Writes records directly into a SQLite database file. Each source type maps to a dedicated table:
| Source Type | Table Name |
|---|---|
| Legacy wtmp | wtmp_log |
| Legacy btmp | btmp_log |
| wtmpdb | wtmpdb_log |
| Auth.log | auth_log |
| Journal | journal_log |
A pylast_log table tracks every import operation with:
- UTC timestamp of the import
- Source type and file path (one row per source file)
- Action performed (
new,refresh,append, oraborted) - Number of records written
- Pre-parse and post-parse SHA-256 hashes of each source file
If the target table already exists, pylast prompts to overwrite, append, or abort.
For individual files:
sha256sum /evidence/auth.log.1For journal directories (combined digest over all .journal files sorted by path):
find /evidence/journal/ -name '*.journal' -print0 | sort -z | xargs -0 cat | sha256sumAll column headers are space-free for SQL-friendly querying.
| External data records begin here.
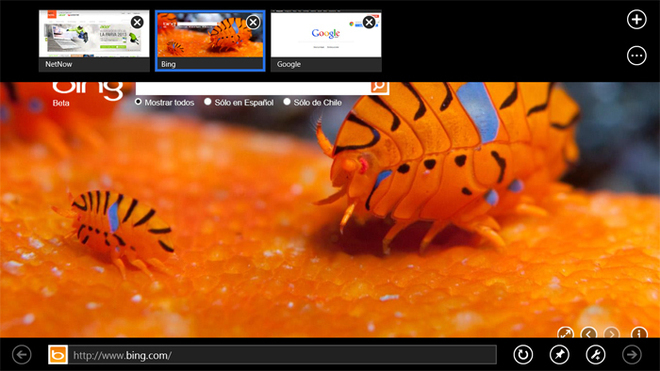This screenshot has height=371, width=660.
Task: Pin the site to Start
Action: (559, 355)
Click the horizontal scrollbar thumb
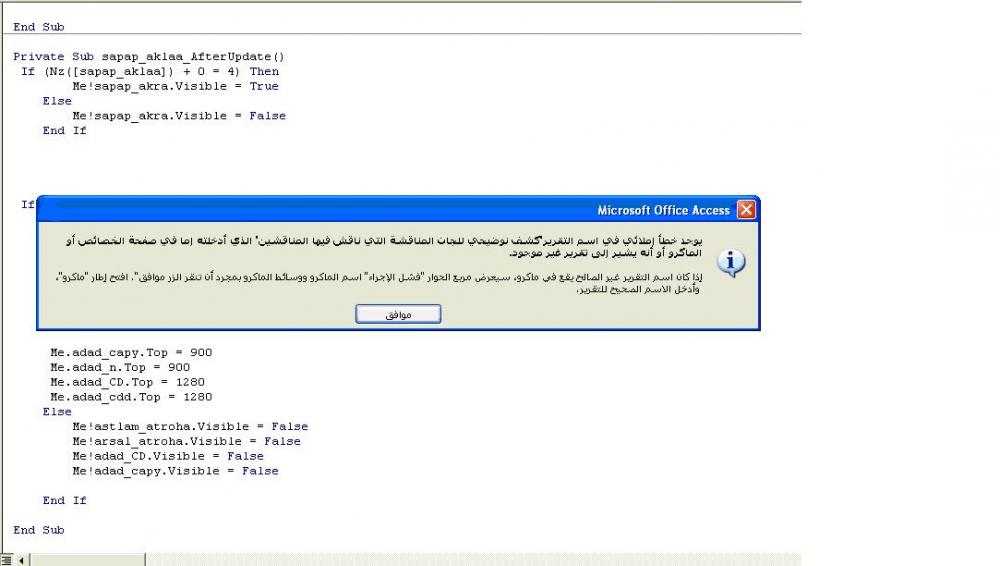 (x=87, y=560)
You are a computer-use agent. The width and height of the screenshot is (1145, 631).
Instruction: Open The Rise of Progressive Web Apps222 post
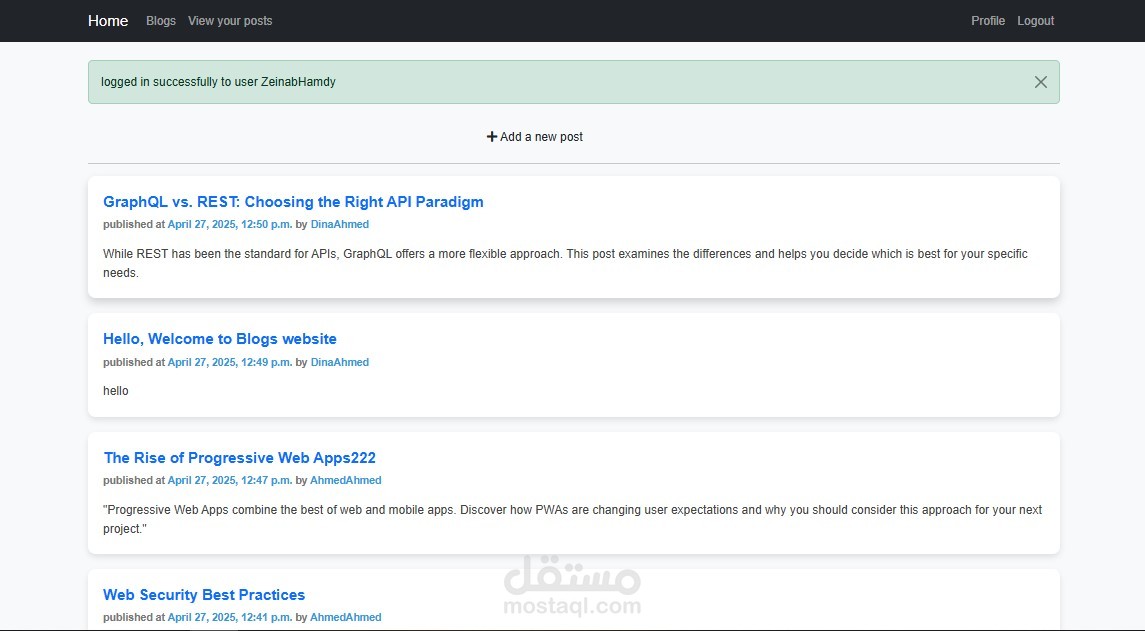click(x=240, y=458)
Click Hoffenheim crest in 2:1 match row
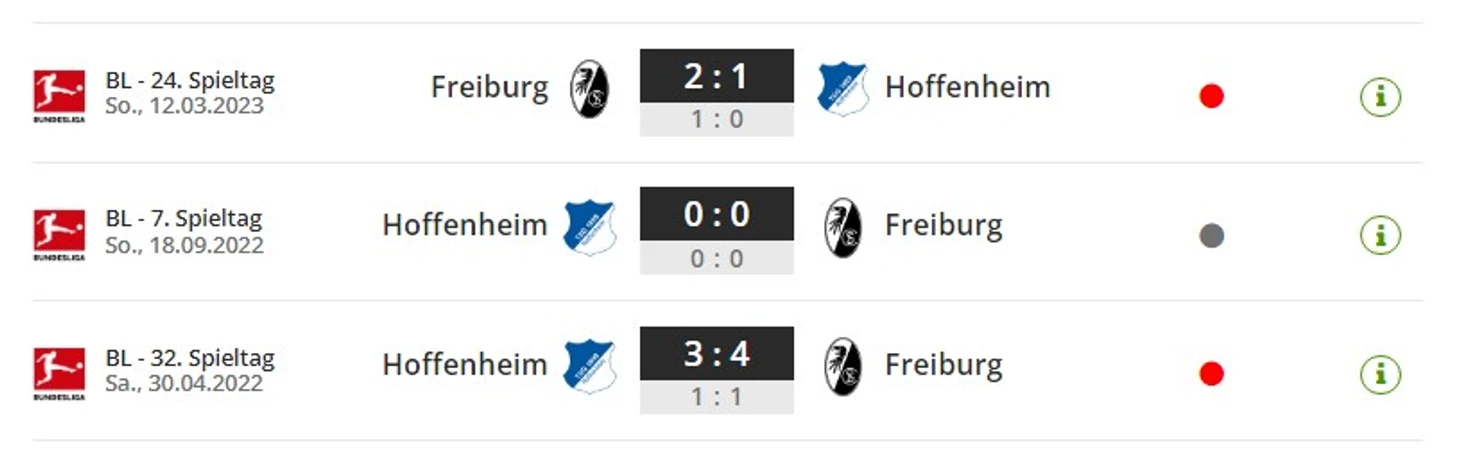This screenshot has width=1460, height=469. [x=842, y=89]
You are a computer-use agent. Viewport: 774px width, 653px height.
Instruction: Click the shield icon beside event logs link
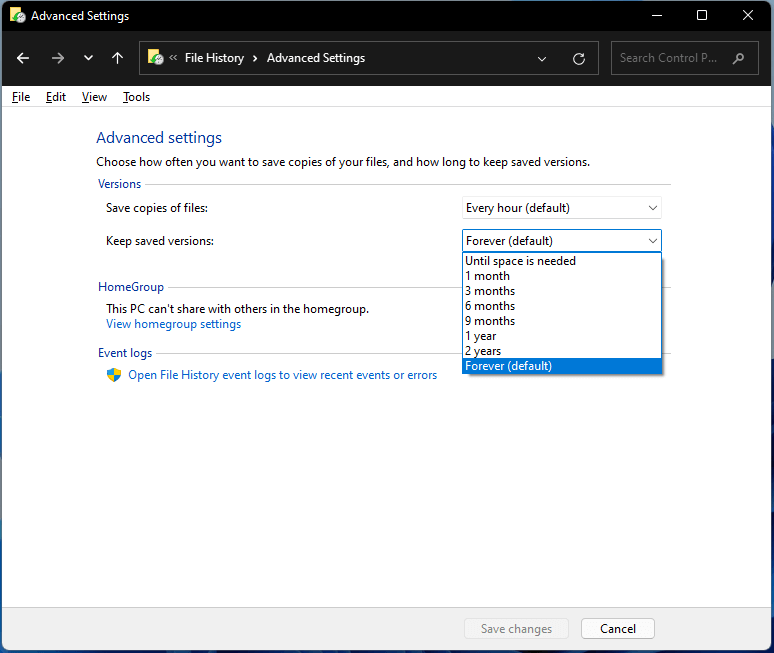[x=114, y=375]
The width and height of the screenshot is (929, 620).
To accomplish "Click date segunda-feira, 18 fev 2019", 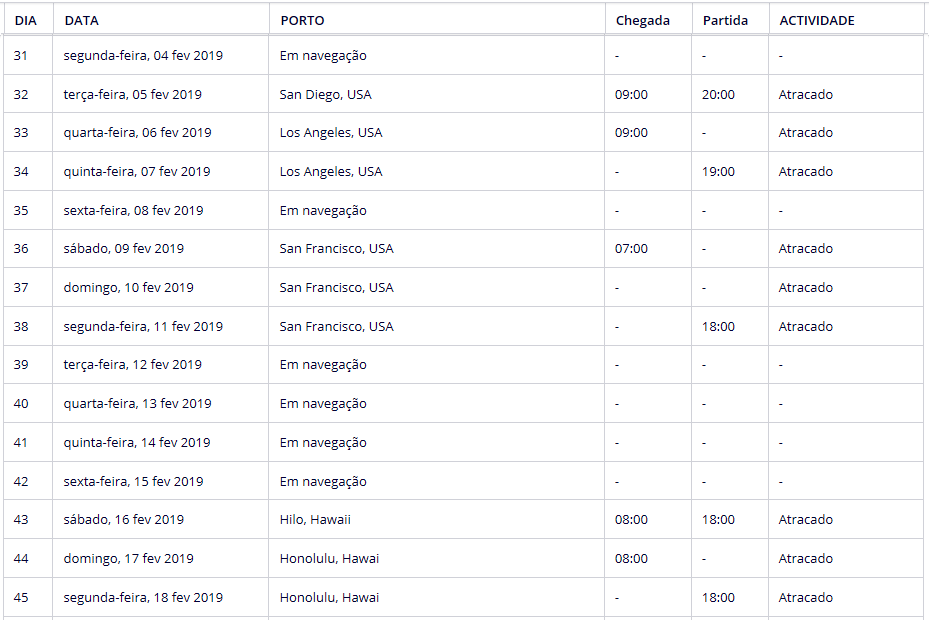I will (143, 598).
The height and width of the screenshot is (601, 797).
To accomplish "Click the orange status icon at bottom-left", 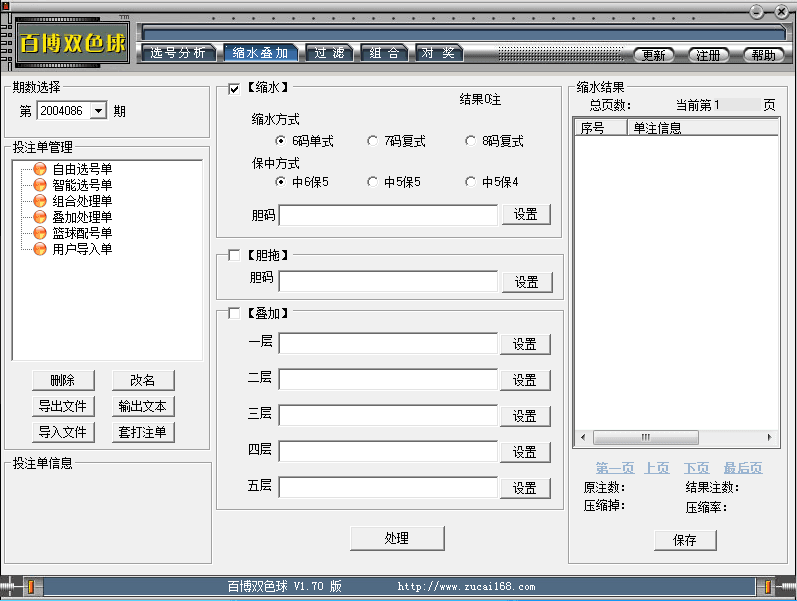I will pyautogui.click(x=33, y=587).
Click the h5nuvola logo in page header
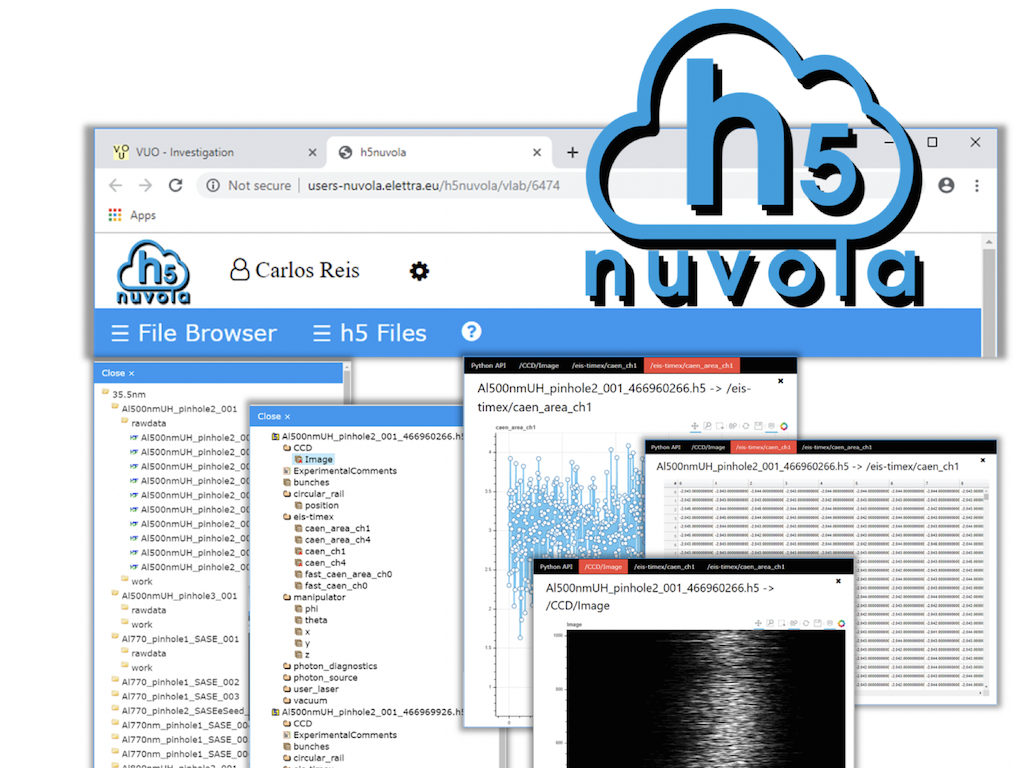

wtmp (14 columns): Type, PID, User, TTY, TID, Host, IP, Timestamp, Logout, Duration, ExitStatus, ExitCode, SessionID, Source
btmp (12 columns): Type, PID, User, TTY, TID, Host, IP, Timestamp, ExitStatus, ExitCode, SessionID, Source
wtmpdb (9 columns): Type, User, Login, Logout, Duration, TTY, RemoteHost, Service, Source
auth.log / journal (12 columns): Timestamp, Hostname, Event, User, TargetUser, RemoteIP, Port, TTY, Command, PID, Service, Source
- Python 3.11 or later
journalctl(only required for the-jflag; all other features work without it)- Linux, macOS, or any POSIX system with Python (the
-jflag requires a systemd-based system)
| Code | Meaning |
|---|---|
| 0 | Success |
| 1 | Error (file not found, invalid format, etc.) |
| 2 | Usage error (invalid arguments) |
This project is licensed under the GNU General Public License v3.0.
You are free to use, modify, and distribute this software under the terms of the GPL v3. Any derivative work must also be distributed under the same license.